Texte fourni ->
Sans aucun doute, les syndicats sont le principal obstacle à toute réforme positive en Afrique du Sud. Ce n’est pas parce ces groupes sont plus pervers que les autres, mais simplement parce qu’ils réagissent rationnellement à un environnement qui les incite à la médiocrité et au favoritisme.
Problèmes internes
Les syndicats ont un fonctionnement qui se veut démocratique, mais leurs membres sont confrontés aux mêmes problèmes que n’importe quel électeur dans toute démocratie représentative. Ils se concentrent plus sur les avantages qu’ils retireront personnellement de l’élection de tel ou tel chef que sur l’efficacité des actions à mener pour tous. Ceci peut s’expliquer par le fait que tous les effets néfastes des politiques mises en place sont longs à apparaître et ne sont ressentis parfois qu’après des décennies. Compte tenu de ce décalage, il est facile de comprendre pourquoi les syndicats n’ont pas besoin de toujours défendre les intérêts de ceux qu’ils représentent. Par conséquent, les membres des syndicats devraient sérieusement prendre en main leur destinée et modifier la manière dont leurs organisations sont gouvernées. C’est cependant un problème interne aux syndicats.

Données fournies ->
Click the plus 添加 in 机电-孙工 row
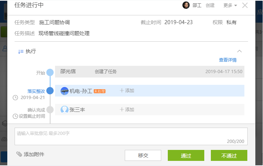Image resolution: width=263 pixels, height=166 pixels. pyautogui.click(x=127, y=91)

À faire ->
A) Répondez à ces questions d'après le texte sur les syndicats en Afrique du Sud :
(i) À quoi l'environnement des syndicats les incite-t-il ?
(ii) Sur quoi les membres des syndicats se concentrent-ils plus que sur l'efficacité des actions à mener pour tous ?
(iii) Au bout de combien de temps les effets néfastes des politiques mises en place ne sont-ils parfois ressentis ?
B) Poursuivez le texte sur les syndicats en Afrique du Sud à partir de sa dernière phrase.

Réponses ->
A)
(i) À la médiocrité et au favoritisme.
(ii) Sur les avantages qu'ils retireront personnellement de l'élection de tel ou tel chef.
(iii) Parfois seulement après des décennies.

B)
Copinage avec le gouvernement
Le véritable problème réside dans les avantages qu’ils reçoivent du gouvernement qui amplifient les problèmes de gouvernance interne et qui portent un coup sérieux aux espoirs de millions de pauvres de ce pays qui ne sont finalement pas une priorité pour ces structures censées défendre leurs intérêts dans le monde du travail.
Les syndicats possèdent de nombreux privilèges en Afrique du Sud, ce qui en fait certainement les structures les plus favorisées du pays. Les syndicats font alliance politiquement avec le parti au pouvoir, ce qui signifie qu’ils ont l’équivalent d’une sorte de veto sur la politique publique et, pour conserver les avantages de cette alliance, ils ont intérêt à trouver des compromis qui ne sont pas forcément favorables à leurs membres. C’est un échange de bons procédés, les uns et les autres se protègent pour garder leur pouvoir.
Marginalisation des chômeurs
Les syndicats ont également la main mise sur les conventions collectives des entreprises. C’est pourtant un outil permettant aux employeurs et à leurs représentants de régir les conditions d’emploi de millions de travailleurs dans un secteur donné. D’évidence aucune des parties impliquées ne ressent le besoin de prendre en compte les intérêts des chômeurs.
Pire, pour les travailleurs syndiqués, il y a de bonnes raisons de ne pas prendre en compte les intérêts des chômeurs. Considérant le travail comme l’un des facteurs de production ayant un prix comme les autres, il est clair que selon la loi de l’offre et de la demande, le meilleur moyen pour les syndicats de négocier des salaires plus élevés pour leurs membres est de restreindre l’offre de travail. C’est la rareté qui fait le prix. Comment cela peut-il être réalisé dans un pays avec un taux de chômage de 37% ? Il faut rajouter à cela tous ceux qui ont perdu tout espoir et ne cherchent plus de travail.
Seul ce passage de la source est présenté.